GIVEN REQUEST: Reproduce every line of the entries below verbatim, omitting the pictures from your answer.

Data entries:
========================
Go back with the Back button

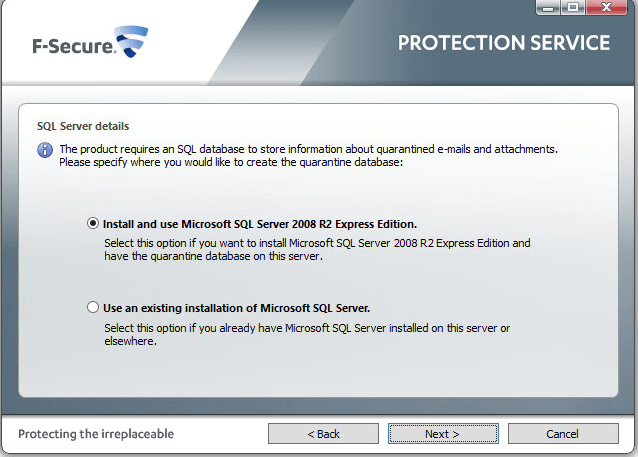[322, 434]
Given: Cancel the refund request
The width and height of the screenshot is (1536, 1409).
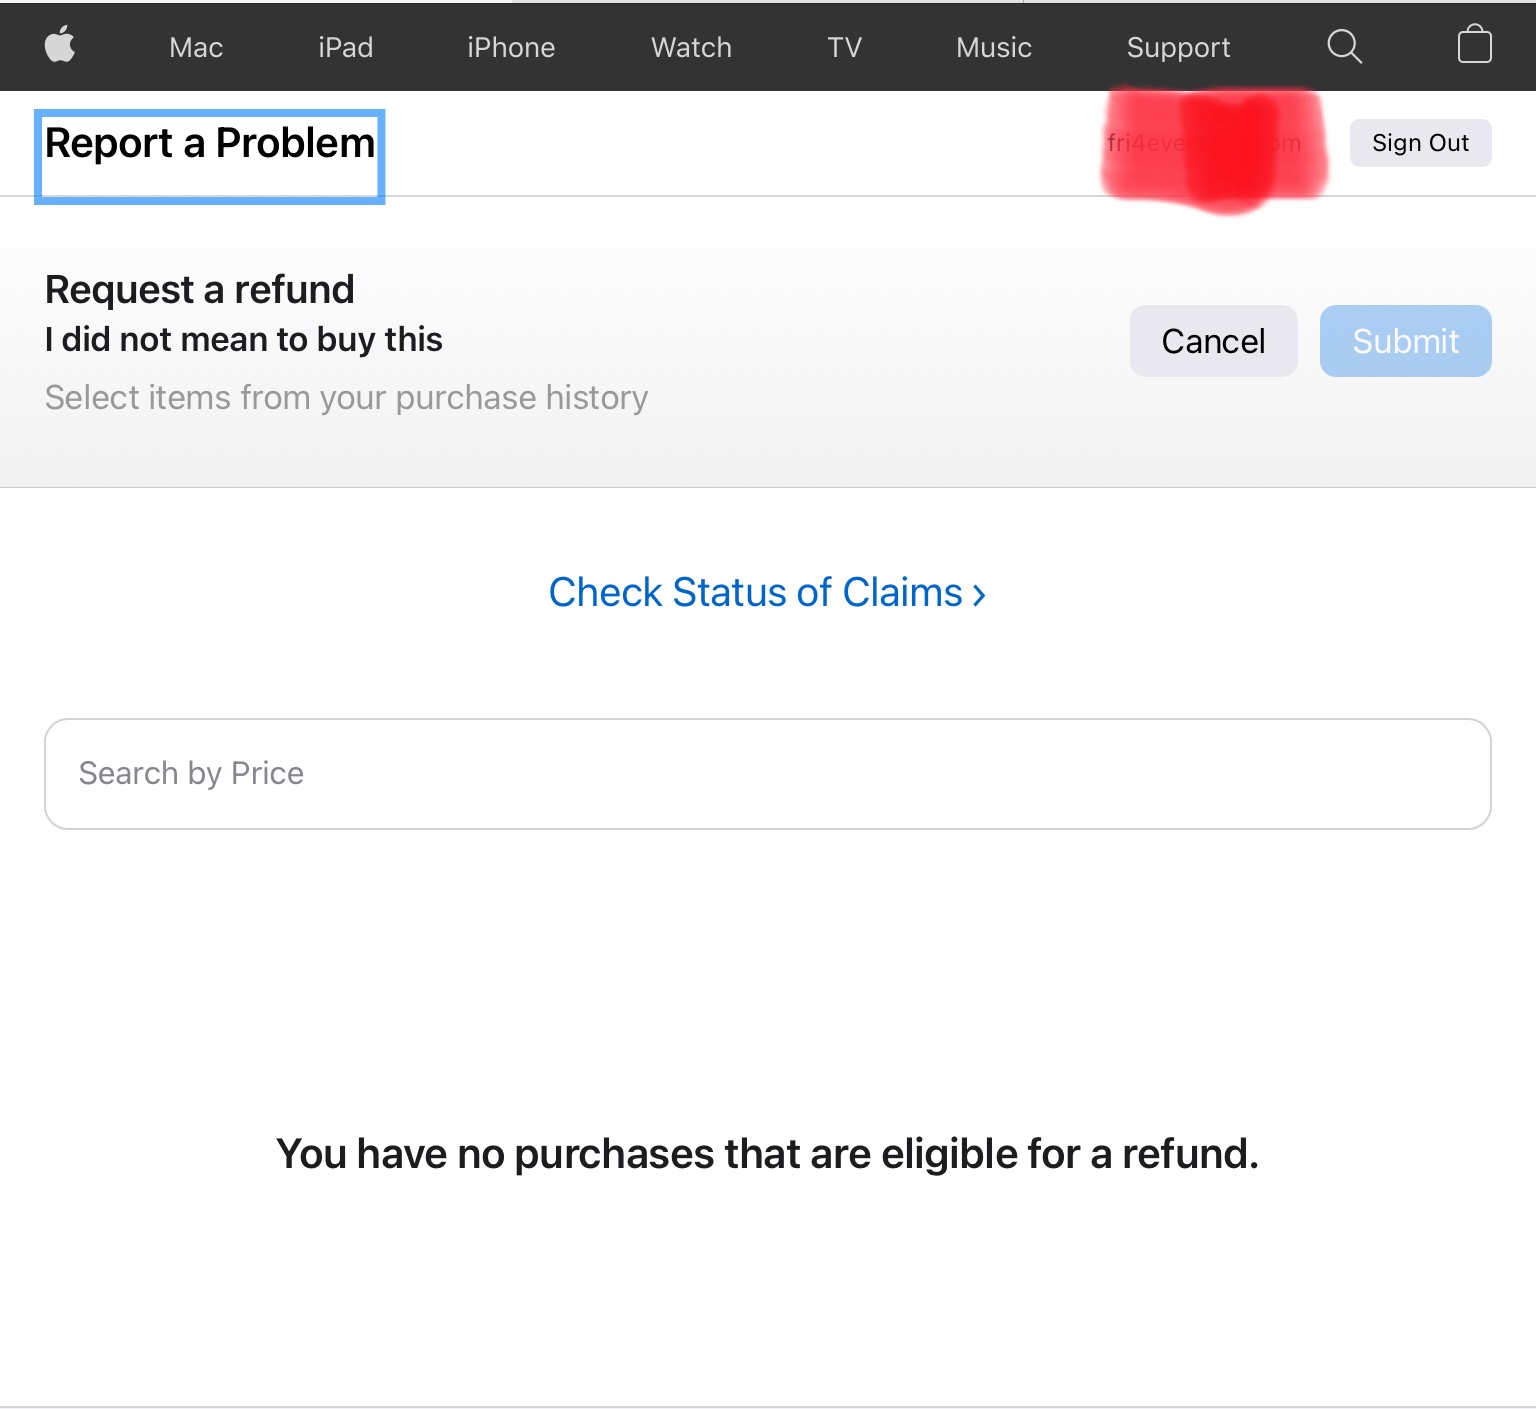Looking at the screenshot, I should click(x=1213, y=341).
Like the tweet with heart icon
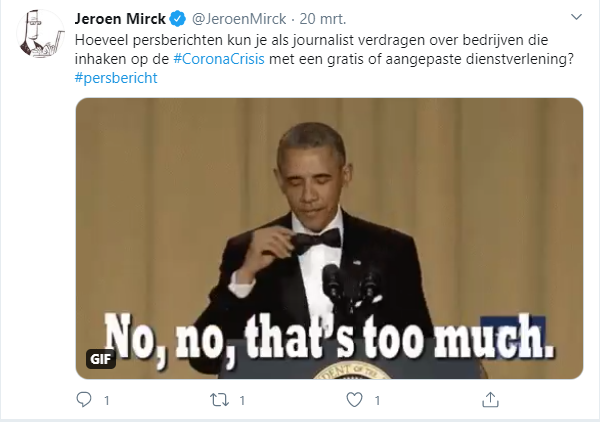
========================
RESULT:
Go back with the Back button

[322, 434]
Given: Cancel the refund request
The width and height of the screenshot is (1536, 1409).
Looking at the screenshot, I should click(x=1213, y=341).
Like the tweet with heart icon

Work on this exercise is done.